Friday 13 March 2020

Cultural barriers to KM - updated

Which are the most common cultural barriers to KM? How do these barriers change with KM maturity? Which parts of the world have the most cultural barriers?  

These are some of the questions we addressed in our recent surveys of Knowledge Management. The results from the 2014 survey are presented in a previous blog post, and this post includes results from the 2017 survey as well.


 First we provided the respondents with a list of the top ten elements of an Organisational Learning culture, and asked them to identify which of these elements was currently a barrier to the implementation of Knowledge Management. The graph above shows the results, with the numbers being the number of people who identified this element as a barrier to their KM program. A total of 473 people answered the question.

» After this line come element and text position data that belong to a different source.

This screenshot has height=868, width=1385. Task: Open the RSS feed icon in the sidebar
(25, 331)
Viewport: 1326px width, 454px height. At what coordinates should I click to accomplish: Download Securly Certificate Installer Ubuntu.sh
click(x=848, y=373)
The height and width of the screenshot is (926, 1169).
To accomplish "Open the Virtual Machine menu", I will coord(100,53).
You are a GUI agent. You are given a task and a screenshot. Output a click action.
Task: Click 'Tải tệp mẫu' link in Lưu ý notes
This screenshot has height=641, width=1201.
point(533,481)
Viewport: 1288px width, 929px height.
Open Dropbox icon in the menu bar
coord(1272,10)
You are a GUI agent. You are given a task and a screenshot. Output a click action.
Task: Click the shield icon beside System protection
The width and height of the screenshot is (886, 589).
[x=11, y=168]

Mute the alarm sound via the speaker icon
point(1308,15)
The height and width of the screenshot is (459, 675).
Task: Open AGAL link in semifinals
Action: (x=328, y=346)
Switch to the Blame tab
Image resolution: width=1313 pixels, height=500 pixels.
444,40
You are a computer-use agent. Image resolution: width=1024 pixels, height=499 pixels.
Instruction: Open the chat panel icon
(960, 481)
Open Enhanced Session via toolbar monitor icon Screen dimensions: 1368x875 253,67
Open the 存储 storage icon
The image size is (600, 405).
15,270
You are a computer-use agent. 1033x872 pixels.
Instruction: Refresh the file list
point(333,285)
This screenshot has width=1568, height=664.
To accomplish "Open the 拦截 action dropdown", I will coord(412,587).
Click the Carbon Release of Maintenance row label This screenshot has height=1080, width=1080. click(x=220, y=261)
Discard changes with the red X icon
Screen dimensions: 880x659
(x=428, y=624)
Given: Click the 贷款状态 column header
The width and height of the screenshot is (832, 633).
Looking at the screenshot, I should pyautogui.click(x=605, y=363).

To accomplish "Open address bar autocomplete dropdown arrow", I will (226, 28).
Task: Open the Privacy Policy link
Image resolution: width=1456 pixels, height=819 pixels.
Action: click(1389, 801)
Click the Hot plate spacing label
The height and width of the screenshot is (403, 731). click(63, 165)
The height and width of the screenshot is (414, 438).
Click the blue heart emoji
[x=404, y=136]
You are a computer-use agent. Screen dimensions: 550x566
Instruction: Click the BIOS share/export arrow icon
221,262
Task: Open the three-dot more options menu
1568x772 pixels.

The greatest cultural barrier to KM is short-term thinking - hurrying on with work rather than taking the time to learn before, during and after.  The second most common barrier is a lack of openness - a lack of willingness for people to be open to knowledge sharing and to analysis of what they have learned.  These two barriers are significantly more common that the others, and the same two were in top and second place in the 2014 survey.

Respondents could choose multiple cultural barriers, and to an extent, the number of barriers chosen is a measure of how supportive or unsupportive the culture is.

The number of cultural barriers identified by the respondents is on average fewest (and the culture therefore most supportive) for those companies where Knowledge Management is fully embedded.




This graph may be interpreted in three ways; either KM is easy to embed where the culture is most supportive, that embedding KM requires culture change, or that embedded KM acts to change the culture.


This issue is further explored in the third graph, which shows the average number of cultural barriers identified from respondents from different regions (note that the numbers of respondents are small in some cases).



The most supportive cultures for Knowledge Management seem to be in Australasia and the Indian sub-continent, with the least supportive cultures in Africa and China. The USA and Western Europe sit somewhere in the middle.